Morocco is at the north-western edge of the summer outward migration of locusts originating in Chad. There were serious locust plagues in 1987-1989 and 2004, when swarms invaded southern Morocco and the Western Sahara, after crossing from Algeria. On that occasion, individual swarms covered between 5,000 and 30,000 hectares. Smaller swarms reached as far north as Meknes. In 2003-2004, the Moroccan government spent about USD 38.8 million on anti-locust measures, which was covered partly by aid from Spain, South Korea, Saudi Arabia, the Netherlands, the FAO, and USAID. Moroccan authorities provided pesticides to Sahel countries to try to stop the swarms from spreading. In 2012, as another plague got under way, they donated 60,000 litres of pesticides for use in Mali and Niger.

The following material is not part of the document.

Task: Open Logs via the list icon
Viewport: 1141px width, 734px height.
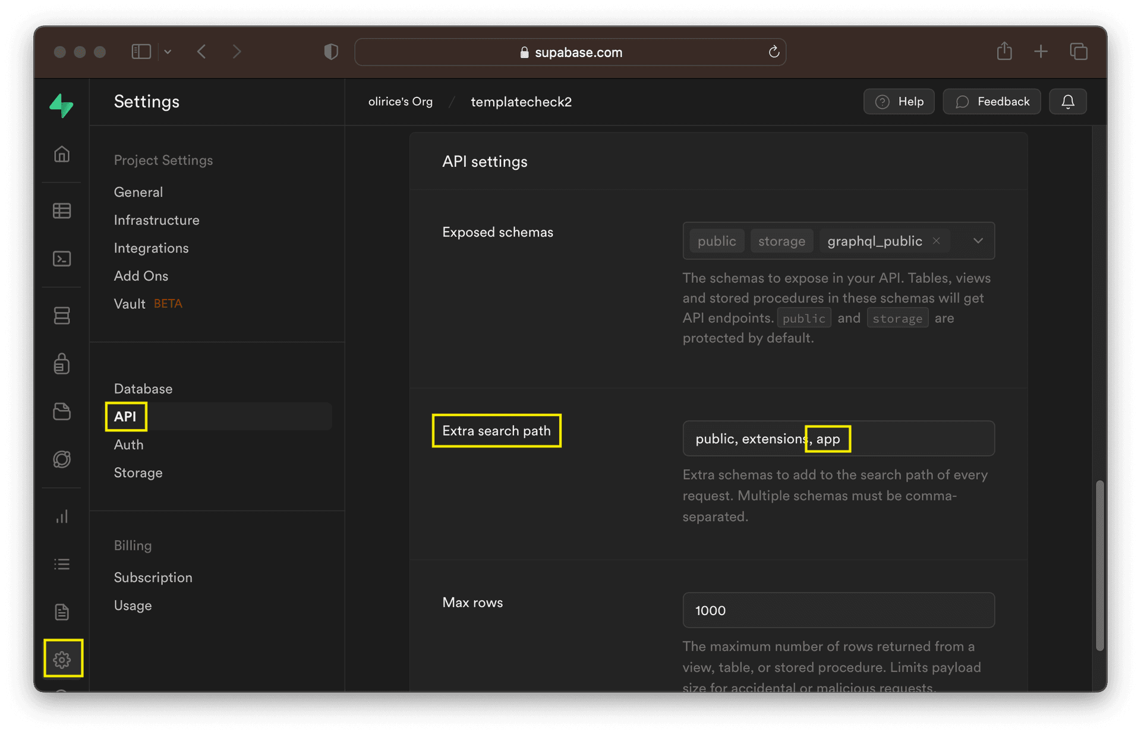Action: (62, 563)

Morocco is in a tectonically complex zone, with frequent moderate to strong earthquakes. These are associated with the convergence between Africa and Europe that runs through the Strait of Gibraltar. On land, there are faults in the three main mountain chains – the Rif, the Middle Atlas, and the High Atlas – which have meant a long history of earthquakes in Morocco. An article in Seismological Research Letters (2007) lists earthquakes back to 1045. The Agadir earthquake (magnitude 5.7), on 29 February 1960, whose death toll was 12,000, was the worst ever to be recorded in Morocco. At least 35,000 people were left homeless.
The most serious recent earthquake was in February 2004, with its epicentre in the Strait of Gibraltar and a magnitude of 6.4. The most seriously affected area was the province of al-Hoceima. Al-Hoceima city has a population of 100,000, but the worst damage was in the surrounding villages, where mud-brick buildings could not withstand a major quake. The government estimated that the earthquake killed at least 572 people, injured 427 others, and made 13,000 homeless.